**What you should do**. Copy out every one of the following items without changing a single character.

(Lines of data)
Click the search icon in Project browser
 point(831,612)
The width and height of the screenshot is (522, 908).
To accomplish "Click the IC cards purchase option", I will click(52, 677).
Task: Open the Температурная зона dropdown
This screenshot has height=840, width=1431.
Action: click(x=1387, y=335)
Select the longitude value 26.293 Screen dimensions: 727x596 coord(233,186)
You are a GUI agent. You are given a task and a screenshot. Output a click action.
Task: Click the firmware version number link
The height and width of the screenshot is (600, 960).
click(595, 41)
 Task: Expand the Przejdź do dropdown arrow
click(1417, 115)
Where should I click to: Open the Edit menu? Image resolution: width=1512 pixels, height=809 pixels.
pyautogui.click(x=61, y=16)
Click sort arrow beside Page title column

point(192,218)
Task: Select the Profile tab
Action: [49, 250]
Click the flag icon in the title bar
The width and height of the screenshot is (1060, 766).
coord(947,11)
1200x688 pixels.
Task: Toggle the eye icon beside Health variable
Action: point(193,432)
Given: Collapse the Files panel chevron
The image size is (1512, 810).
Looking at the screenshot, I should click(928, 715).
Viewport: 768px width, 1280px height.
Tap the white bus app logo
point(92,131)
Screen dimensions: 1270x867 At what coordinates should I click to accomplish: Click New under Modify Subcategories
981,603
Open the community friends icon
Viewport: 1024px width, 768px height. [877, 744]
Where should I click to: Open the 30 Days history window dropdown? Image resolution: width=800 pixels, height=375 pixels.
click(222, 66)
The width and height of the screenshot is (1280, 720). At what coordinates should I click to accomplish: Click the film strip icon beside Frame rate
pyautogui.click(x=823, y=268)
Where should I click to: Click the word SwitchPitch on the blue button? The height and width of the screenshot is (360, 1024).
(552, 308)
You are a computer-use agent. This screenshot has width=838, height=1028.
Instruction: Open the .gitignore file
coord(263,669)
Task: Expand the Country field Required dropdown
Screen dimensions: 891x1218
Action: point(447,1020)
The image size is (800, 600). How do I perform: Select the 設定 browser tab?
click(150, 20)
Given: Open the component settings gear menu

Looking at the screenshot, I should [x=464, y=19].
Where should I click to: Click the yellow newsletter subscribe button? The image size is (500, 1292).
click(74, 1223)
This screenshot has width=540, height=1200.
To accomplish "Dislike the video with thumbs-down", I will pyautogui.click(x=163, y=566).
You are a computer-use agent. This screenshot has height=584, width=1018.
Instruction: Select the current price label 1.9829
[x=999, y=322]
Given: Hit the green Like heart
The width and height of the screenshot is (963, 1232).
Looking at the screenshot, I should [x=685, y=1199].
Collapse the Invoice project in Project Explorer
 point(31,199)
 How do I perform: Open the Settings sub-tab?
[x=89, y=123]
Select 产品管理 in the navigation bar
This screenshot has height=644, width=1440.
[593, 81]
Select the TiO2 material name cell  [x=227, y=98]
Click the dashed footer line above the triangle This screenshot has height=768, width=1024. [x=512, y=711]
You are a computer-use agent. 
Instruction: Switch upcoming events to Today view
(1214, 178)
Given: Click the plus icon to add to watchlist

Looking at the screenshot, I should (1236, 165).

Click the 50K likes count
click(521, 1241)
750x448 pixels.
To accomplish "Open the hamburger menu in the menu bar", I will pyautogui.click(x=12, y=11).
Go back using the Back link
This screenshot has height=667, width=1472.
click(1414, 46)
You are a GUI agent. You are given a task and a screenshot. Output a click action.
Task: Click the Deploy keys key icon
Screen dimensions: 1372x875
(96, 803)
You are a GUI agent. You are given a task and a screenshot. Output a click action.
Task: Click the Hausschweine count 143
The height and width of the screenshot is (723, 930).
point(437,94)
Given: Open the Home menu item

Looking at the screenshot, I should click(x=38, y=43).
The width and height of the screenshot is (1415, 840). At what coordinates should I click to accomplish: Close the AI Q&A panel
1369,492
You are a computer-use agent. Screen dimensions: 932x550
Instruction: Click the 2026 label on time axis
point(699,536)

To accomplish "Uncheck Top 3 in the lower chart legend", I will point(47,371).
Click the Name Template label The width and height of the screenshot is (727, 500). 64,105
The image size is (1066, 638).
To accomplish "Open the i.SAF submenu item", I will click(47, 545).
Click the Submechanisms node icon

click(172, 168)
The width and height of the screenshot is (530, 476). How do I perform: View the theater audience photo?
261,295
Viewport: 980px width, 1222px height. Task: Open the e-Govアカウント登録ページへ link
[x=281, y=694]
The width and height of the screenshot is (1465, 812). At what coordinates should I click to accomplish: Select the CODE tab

**Output**.
Click the search icon in Project browser
 point(831,612)
The width and height of the screenshot is (522, 908).
To accomplish "Click the IC cards purchase option", I will click(52, 677).
Task: Open the Температурная зона dropdown
This screenshot has height=840, width=1431.
Action: click(x=1387, y=335)
Select the longitude value 26.293 Screen dimensions: 727x596 coord(233,186)
You are a GUI agent. You are given a task and a screenshot. Output a click action.
Task: Click the firmware version number link
The height and width of the screenshot is (600, 960).
click(595, 41)
 Task: Expand the Przejdź do dropdown arrow
click(1417, 115)
Where should I click to: Open the Edit menu? Image resolution: width=1512 pixels, height=809 pixels.
pyautogui.click(x=61, y=16)
Click sort arrow beside Page title column

point(192,218)
Task: Select the Profile tab
Action: [49, 250]
Click the flag icon in the title bar
The width and height of the screenshot is (1060, 766).
coord(947,11)
1200x688 pixels.
Task: Toggle the eye icon beside Health variable
Action: point(193,432)
Given: Collapse the Files panel chevron
The image size is (1512, 810).
Looking at the screenshot, I should click(928, 715).
Viewport: 768px width, 1280px height.
Tap the white bus app logo
point(92,131)
Screen dimensions: 1270x867 At what coordinates should I click to accomplish: Click New under Modify Subcategories
981,603
Open the community friends icon
Viewport: 1024px width, 768px height. [877, 744]
Where should I click to: Open the 30 Days history window dropdown? Image resolution: width=800 pixels, height=375 pixels.
click(222, 66)
The width and height of the screenshot is (1280, 720). At what coordinates should I click to accomplish: Click the film strip icon beside Frame rate
pyautogui.click(x=823, y=268)
Where should I click to: Click the word SwitchPitch on the blue button? The height and width of the screenshot is (360, 1024).
(552, 308)
You are a computer-use agent. This screenshot has width=838, height=1028.
Instruction: Open the .gitignore file
coord(263,669)
Task: Expand the Country field Required dropdown
Screen dimensions: 891x1218
Action: point(447,1020)
The image size is (800, 600). How do I perform: Select the 設定 browser tab?
click(150, 20)
Given: Open the component settings gear menu

Looking at the screenshot, I should [x=464, y=19].
Where should I click to: Click the yellow newsletter subscribe button? The image size is (500, 1292).
click(74, 1223)
This screenshot has width=540, height=1200.
To accomplish "Dislike the video with thumbs-down", I will pyautogui.click(x=163, y=566).
You are a computer-use agent. This screenshot has height=584, width=1018.
Instruction: Select the current price label 1.9829
[x=999, y=322]
Given: Hit the green Like heart
The width and height of the screenshot is (963, 1232).
Looking at the screenshot, I should [x=685, y=1199].
Collapse the Invoice project in Project Explorer
 point(31,199)
 How do I perform: Open the Settings sub-tab?
[x=89, y=123]
Select 产品管理 in the navigation bar
This screenshot has height=644, width=1440.
[593, 81]
Select the TiO2 material name cell  [x=227, y=98]
Click the dashed footer line above the triangle This screenshot has height=768, width=1024. [x=512, y=711]
You are a computer-use agent. 
Instruction: Switch upcoming events to Today view
(1214, 178)
Given: Click the plus icon to add to watchlist

Looking at the screenshot, I should (1236, 165).

Click the 50K likes count
click(521, 1241)
750x448 pixels.
To accomplish "Open the hamburger menu in the menu bar", I will pyautogui.click(x=12, y=11).
Go back using the Back link
This screenshot has height=667, width=1472.
click(1414, 46)
You are a GUI agent. You are given a task and a screenshot. Output a click action.
Task: Click the Deploy keys key icon
Screen dimensions: 1372x875
(96, 803)
You are a GUI agent. You are given a task and a screenshot. Output a click action.
Task: Click the Hausschweine count 143
The height and width of the screenshot is (723, 930).
point(437,94)
Given: Open the Home menu item

Looking at the screenshot, I should click(x=38, y=43).
The width and height of the screenshot is (1415, 840). At what coordinates should I click to accomplish: Close the AI Q&A panel
1369,492
You are a computer-use agent. Screen dimensions: 932x550
Instruction: Click the 2026 label on time axis
point(699,536)

To accomplish "Uncheck Top 3 in the lower chart legend", I will point(47,371).
Click the Name Template label The width and height of the screenshot is (727, 500). 64,105
The image size is (1066, 638).
To accomplish "Open the i.SAF submenu item", I will click(47, 545).
Click the Submechanisms node icon

click(172, 168)
The width and height of the screenshot is (530, 476). How do I perform: View the theater audience photo?
261,295
Viewport: 980px width, 1222px height. Task: Open the e-Govアカウント登録ページへ link
[x=281, y=694]
The width and height of the screenshot is (1465, 812). At what coordinates should I click to accomplish: Select the CODE tab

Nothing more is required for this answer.